Just da, als die Wehe abklang, kam Imperiosus herein. Oder so halb. Lange genug, als dass Axilla sich erschrecken konnte, und ihm ein “Alles in Ordnung. Das vergeht gleich wieder“ zurufen konnte, ehe die Hebamme ihn mit fachkundigem Griff auch gleich wieder nach draußen verfrachtete, ehe er so richtig hier gewesen war. Axilla sah den beiden hinterher, hielt sich so lange ruhig und aufrecht, um umso flehentlicher wieder weiterzuweinen, als Imperiosus den Raum verlassen hatte. Nein, nein, nein, nein, nein schrie sie nur in Gedanken, während sie auf den ruinierten Fußboden sah, auf ihre verschwitzte Haut.
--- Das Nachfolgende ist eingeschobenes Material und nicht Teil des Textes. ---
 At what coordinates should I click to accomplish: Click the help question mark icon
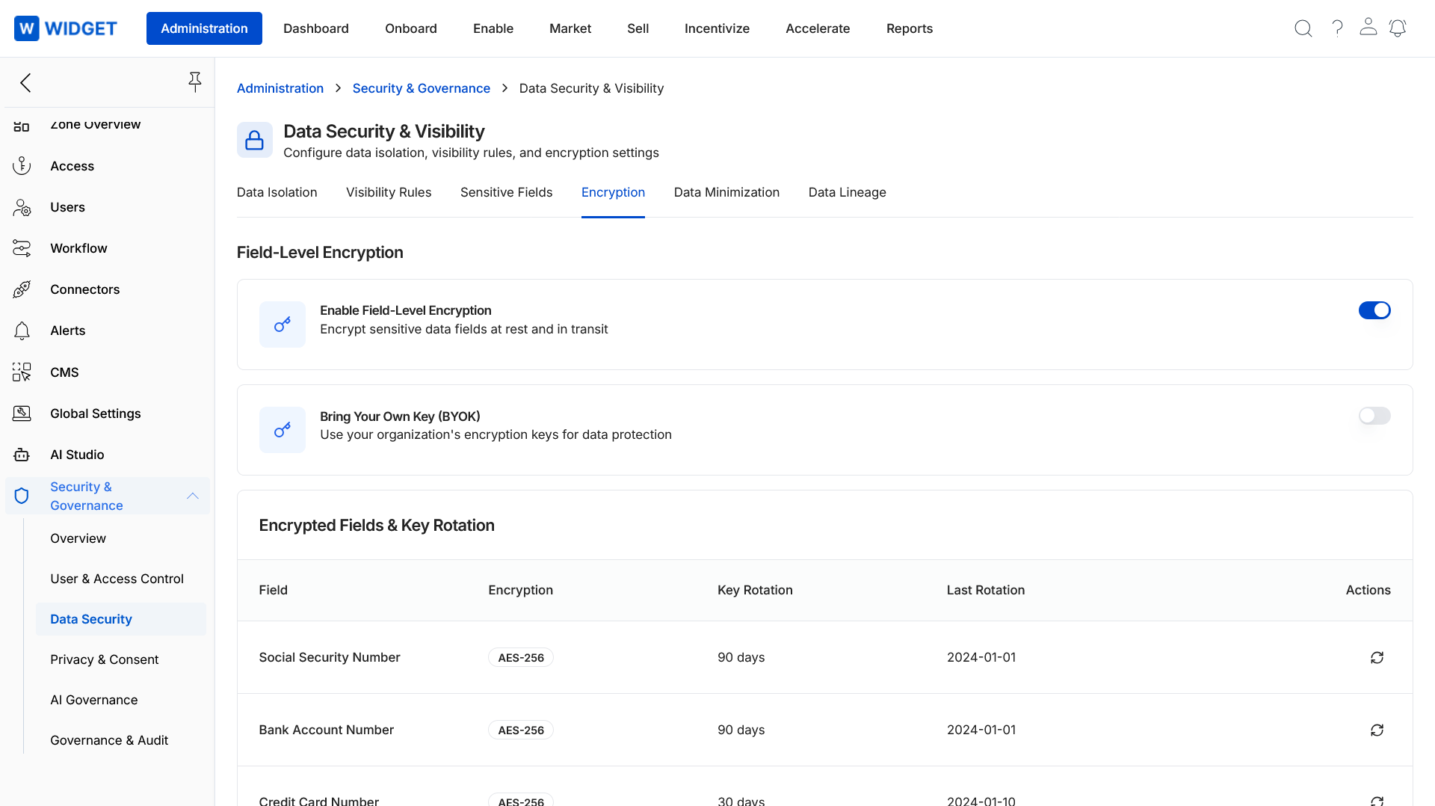pyautogui.click(x=1338, y=28)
Sie sah bestimmt schrecklich aus, und Imperiosus hatte es gesehen. Bestimmt wusste er, was hier alle sagten. Bestimmt würde es nicht lange dauern, ehe er zu rechnen anfing, und darauf kam, dass dieses Kind zu früh zur Welt kam. Und dann war alles aus. Einfach alles.
Axilla presste ihre Knie fest aneinander, zog sie ran, verkrampfte sich durch den Schmerz hindurch und klammerte sich an dieser unsinnigen Hoffnung fest, das alles doch noch irgendwie kontrollieren zu können. Sie musste es kontrollieren, wenn sie alles zum Guten wenden wollte. Irgendwie.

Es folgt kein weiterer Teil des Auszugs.